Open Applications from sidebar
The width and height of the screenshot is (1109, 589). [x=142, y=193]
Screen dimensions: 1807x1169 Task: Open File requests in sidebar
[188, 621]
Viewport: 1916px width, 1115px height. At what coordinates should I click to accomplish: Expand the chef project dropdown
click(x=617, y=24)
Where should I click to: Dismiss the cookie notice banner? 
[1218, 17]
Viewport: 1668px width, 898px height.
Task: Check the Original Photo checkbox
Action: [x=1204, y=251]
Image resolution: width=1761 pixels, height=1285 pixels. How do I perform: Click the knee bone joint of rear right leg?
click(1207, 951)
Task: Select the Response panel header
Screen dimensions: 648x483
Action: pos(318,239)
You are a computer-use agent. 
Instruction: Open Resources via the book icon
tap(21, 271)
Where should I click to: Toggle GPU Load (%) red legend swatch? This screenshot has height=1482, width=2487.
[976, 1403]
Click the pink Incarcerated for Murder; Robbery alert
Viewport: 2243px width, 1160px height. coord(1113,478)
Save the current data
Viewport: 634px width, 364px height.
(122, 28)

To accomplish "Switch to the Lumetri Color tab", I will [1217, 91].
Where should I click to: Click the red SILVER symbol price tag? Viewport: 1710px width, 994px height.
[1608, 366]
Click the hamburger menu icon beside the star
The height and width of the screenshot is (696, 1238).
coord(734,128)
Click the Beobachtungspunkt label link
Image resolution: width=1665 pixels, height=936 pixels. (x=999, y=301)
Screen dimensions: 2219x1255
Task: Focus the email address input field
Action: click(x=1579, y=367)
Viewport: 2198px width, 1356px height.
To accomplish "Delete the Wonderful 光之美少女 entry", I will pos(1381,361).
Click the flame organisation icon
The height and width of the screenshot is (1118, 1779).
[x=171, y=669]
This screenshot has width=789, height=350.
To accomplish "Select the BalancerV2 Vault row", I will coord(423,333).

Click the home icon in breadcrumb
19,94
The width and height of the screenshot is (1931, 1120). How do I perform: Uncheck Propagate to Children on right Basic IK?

# WHAT IS NEEDED:
In the listing above, how many of the lines include "Select"? Give only the figure.

# REPLY TO THE TASK:
2